SAINT-HERBLAIN, Loire-Atlantique (Reuters) - Jean-Luc Mélenchon, le candidat du Front de gauche à l'élection présidentielle de 2012, a appelé samedi soir les électeurs à "rendre les coups" au monde de la finance lors de son premier meeting de campagne au lendemain de la dégradation de la note souveraine de la France.

L'agence de notation Standard & Poor's a décidé vendredi d'abaisser d'un cran la note de crédit française de AAA à AA+, une annonce anticipée par les marchés qui a toutefois déclenché de vives réactions politiques à trois mois du premier tour du scrutin.

"Nous ne sommes pas un poulailler affolé qui court partout parce qu'il a peur, nous sommes la résistance parce que nous sommes le peuple, nous frapperons où et quand nous voudrons", a lancé Jean-Luc Mélenchon devant 5.000 militants réunis au Zénith de Nantes.

S'il est élu à l'Elysée, Jean-Luc Mélenchon compte instaurer un "emprunt forcé sur les banques" au taux d'intérêt de 1%.
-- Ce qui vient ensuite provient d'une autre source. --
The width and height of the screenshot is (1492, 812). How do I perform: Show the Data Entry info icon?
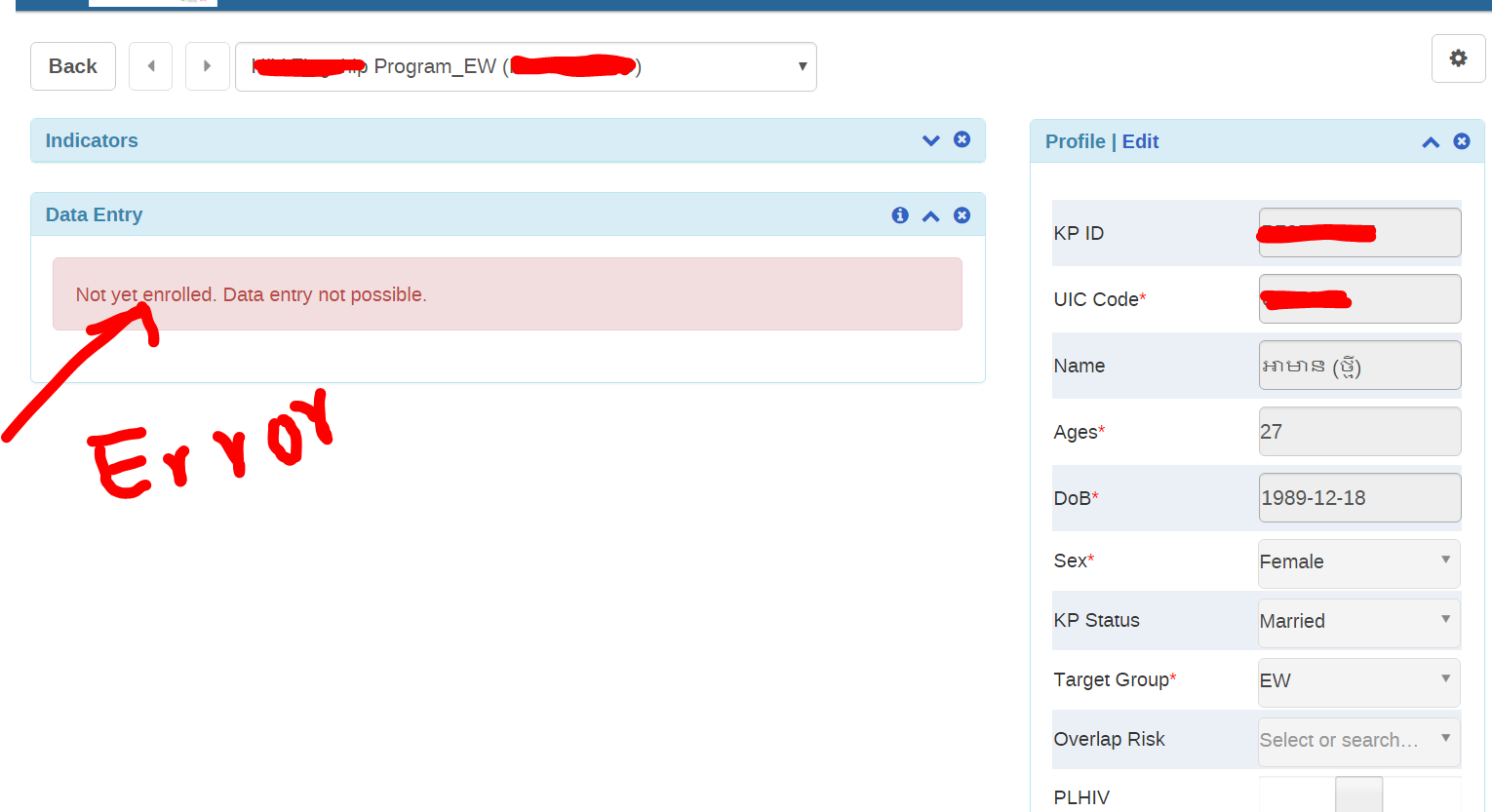900,215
"Nous allons faire fuir Standard & Poor's, comme nos frères de Tunisie ont faire fuir Ben Ali", a ajouté le candidat crédité dans les sondages de 6% des intentions de vote.

"Vous avez deux propositions qui vous sont faites: d'un côté, c'est le quatuor de la capitulation, les Dalton de l'austérité", a lancé le député européen.

"La seconde, c'est le Front de gauche, la seule formation qui appelle à la résistance et à rendre les coups."

Plus tôt dans la journée, le parti avait appelé à une manifestation devant les locaux parisiens de S&P.